* _Requirement_:
Your reply should repeat all records verbatim and contain no images.

* _Data supplied_:
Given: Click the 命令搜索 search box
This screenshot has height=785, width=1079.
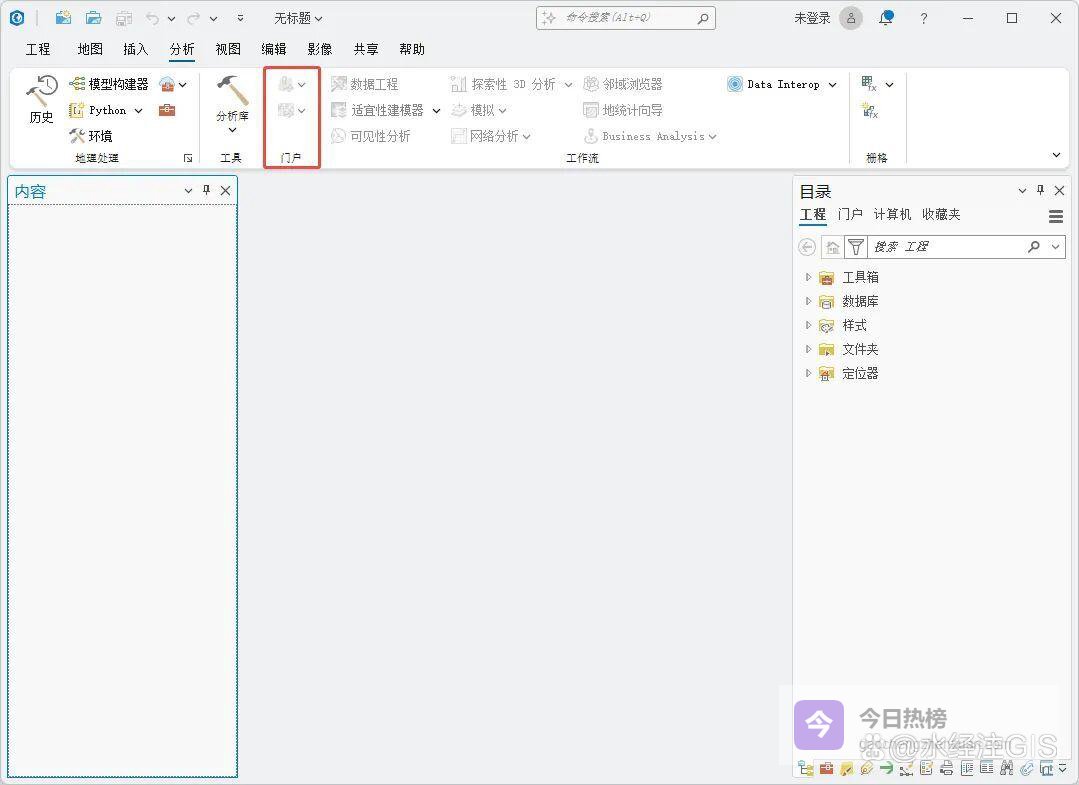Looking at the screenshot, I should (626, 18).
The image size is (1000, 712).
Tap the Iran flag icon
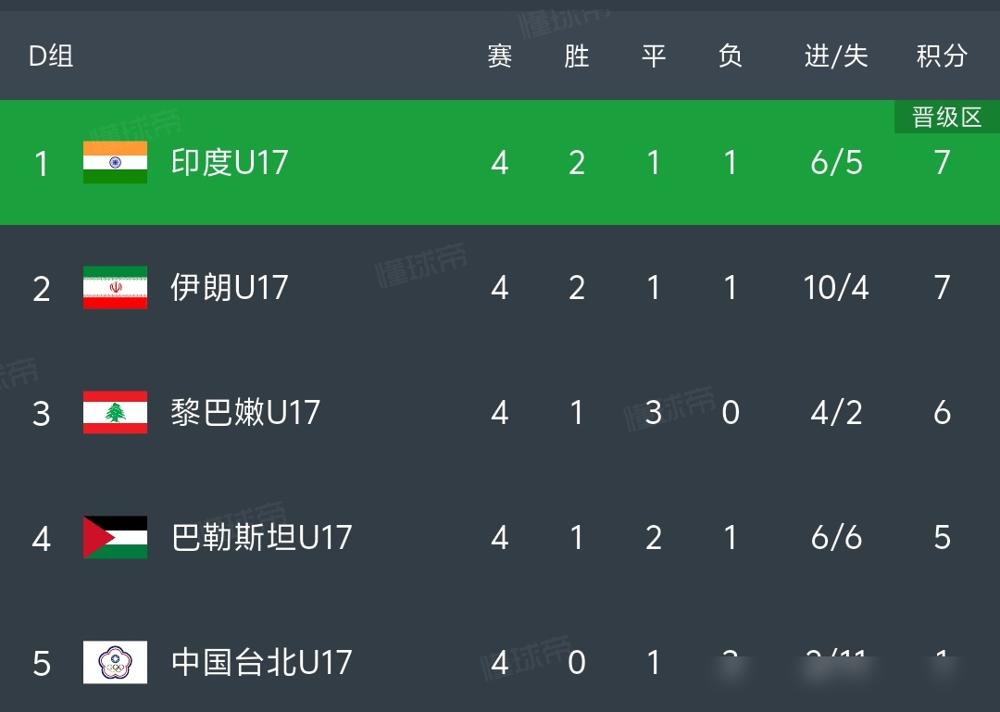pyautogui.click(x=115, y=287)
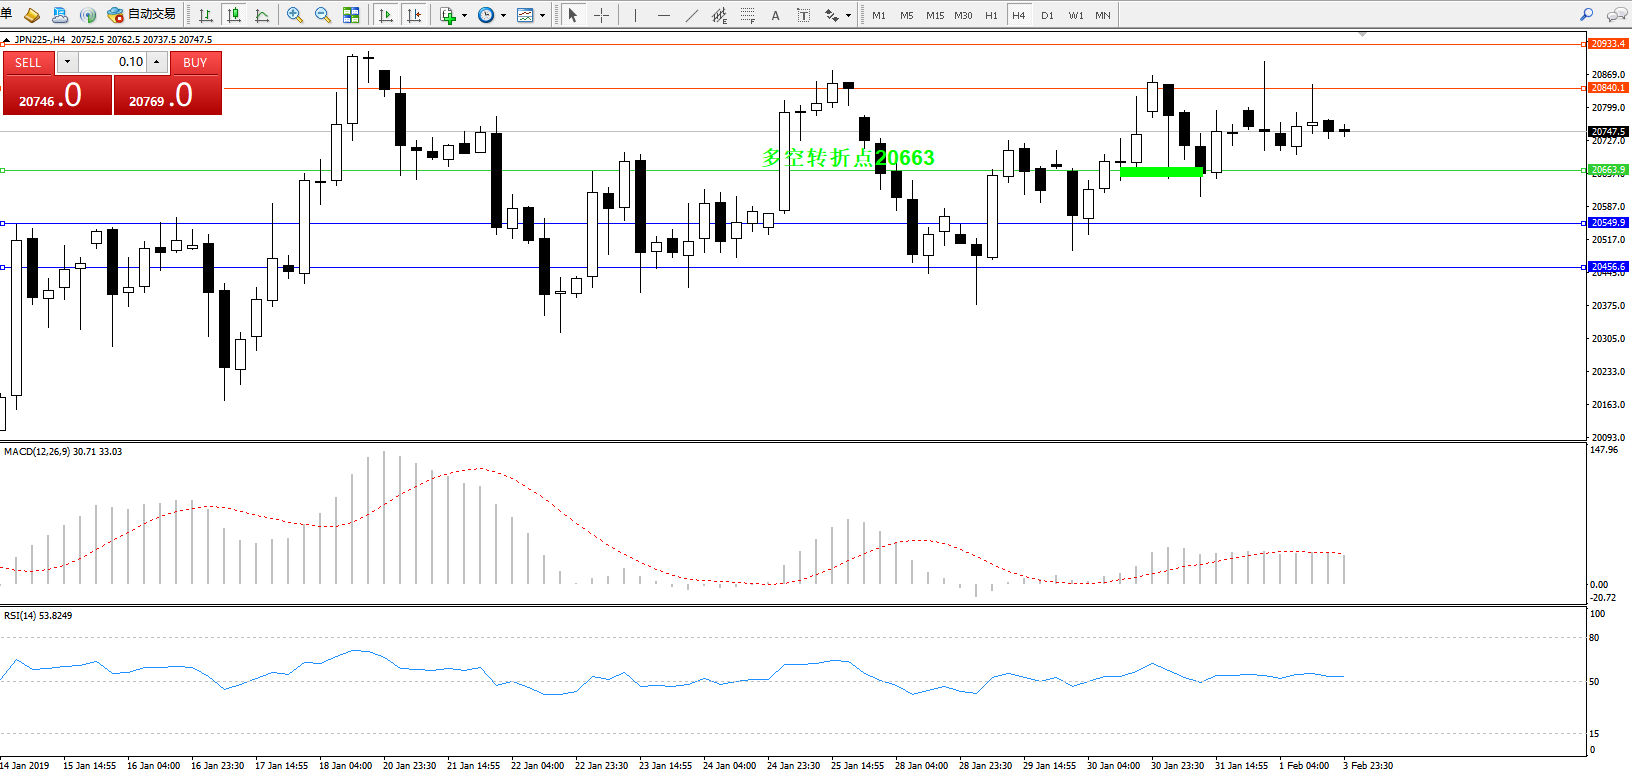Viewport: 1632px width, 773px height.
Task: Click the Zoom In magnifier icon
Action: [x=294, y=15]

* _Task solution_:
Given: Click the 命令搜索 search box
This screenshot has height=785, width=1079.
Looking at the screenshot, I should (626, 18).
The image size is (1000, 712).
Tap the Iran flag icon
pyautogui.click(x=115, y=287)
Viewport: 1632px width, 773px height.
Task: Click the Zoom In magnifier icon
Action: [x=294, y=15]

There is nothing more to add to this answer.